L’Archivio Pci/Pds/Ds: memoria e autonomia

ugosposettidi Ugo Sposetti
Aprire un archivio significa innanzi tutto mettere a disposizione della cittadinanza tutta, e della comunità scientifica in particolare, un patrimonio di documenti, una cassetta degli attrezzi indispensabile per condurre una ricognizione del passato ispirata a criteri di onestà intellettuale e di libertà della ricerca.
Definire il lavoro che stiamo portando avanti, cercando di leggerlo non solo in una prospettiva quantitativa, ma dal punto di vista del suo significato e della sua importanza, significa ragionare su due concetti chiave: memoria e autonomia.   Due concetti che io considero fondamentali per costruire un'idea di futuro.
 
Di memoria, negli ultimi 20 anni, si è discusso molto e in sedi diverse. Un'abbondanza di iniziative suscitata da due fattori: il primo è l'assenza di una memoria "condivisa" nello scenario politico, maggiormente sentita col venir meno dell'egemonia del cosiddetto "arco costituzionale", e dunque col mutamento radicale dello scenario politico stesso; il secondo è l'assenza di memoria storica nel tessuto della società italiana, nelle generazioni più giovani ma non solo, sintomo inquietante di una società non proiettata verso il futuro, bensì schiacciata sul presente. Il tutto mentre da più parti si invocava il mito della tabula rasa, della liberazione dalle idee del passato, della proiezione verso il "nuovo", un mondo sconosciuto, indefinito e proprio per questo attraente. Una pagina bianca, che poteva essere riempita di retorica in saldo.
Spesso si è avuta la sensazione che la memoria delle origini della Repubblica, vale a dire della Resistenza e della Costituzione, fosse considerata alla stregua di simboli e riti di una religione antica, sommersa dalla storia. Elaborarla, diffonderla era sinonimo di immobilismo, fuga nella nostalgia, renitenza al cambiamento.

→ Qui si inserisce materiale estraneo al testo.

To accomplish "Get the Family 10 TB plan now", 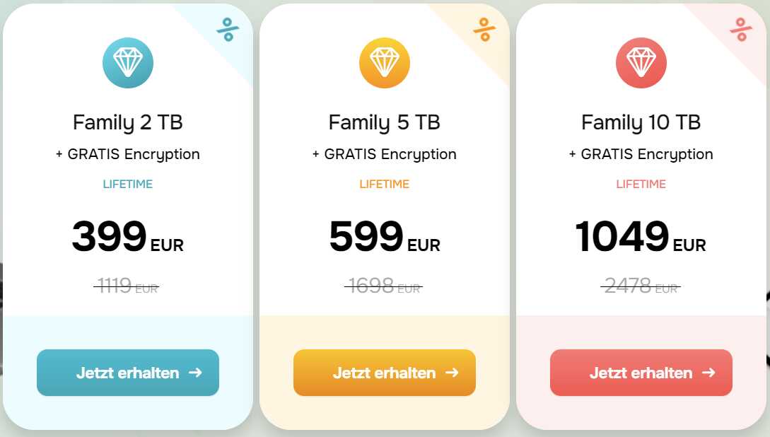I will coord(641,373).
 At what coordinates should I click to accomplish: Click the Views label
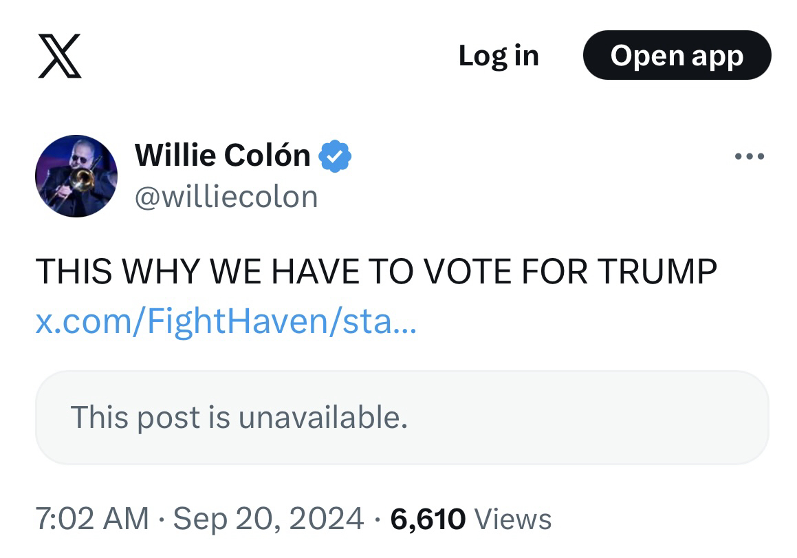point(513,519)
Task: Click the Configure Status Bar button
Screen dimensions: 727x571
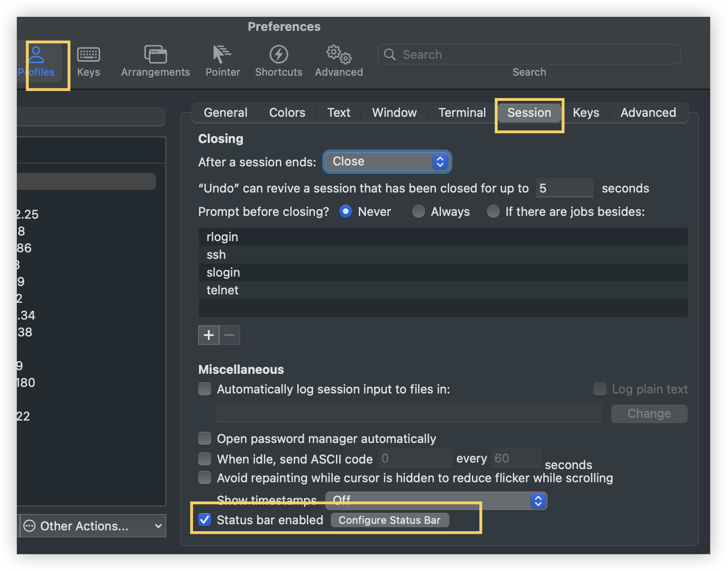Action: [390, 520]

Una contraffazione ideologica che ha riscosso un duraturo successo: a destra dove trovava un terreno reso fertile da una volontà di rivalsa nei confronti della sinistra e del suo ruolo centrale nella fondazione della Repubblica e nella difesa delle sue istituzioni, come nella stessa sinistra, o in una sua parte consistente, ansiosa di nuotare nelle acque trasparenti del post-moderno.
Ora, di fronte ai rischi di autoritarismo populista e di disgregazione del tessuto unitario della nazione, qualche dubbio comincia a farsi strada.
La memoria è essenziale per definire il presente e costruire il futuro, non per rifugiarsi nel passato.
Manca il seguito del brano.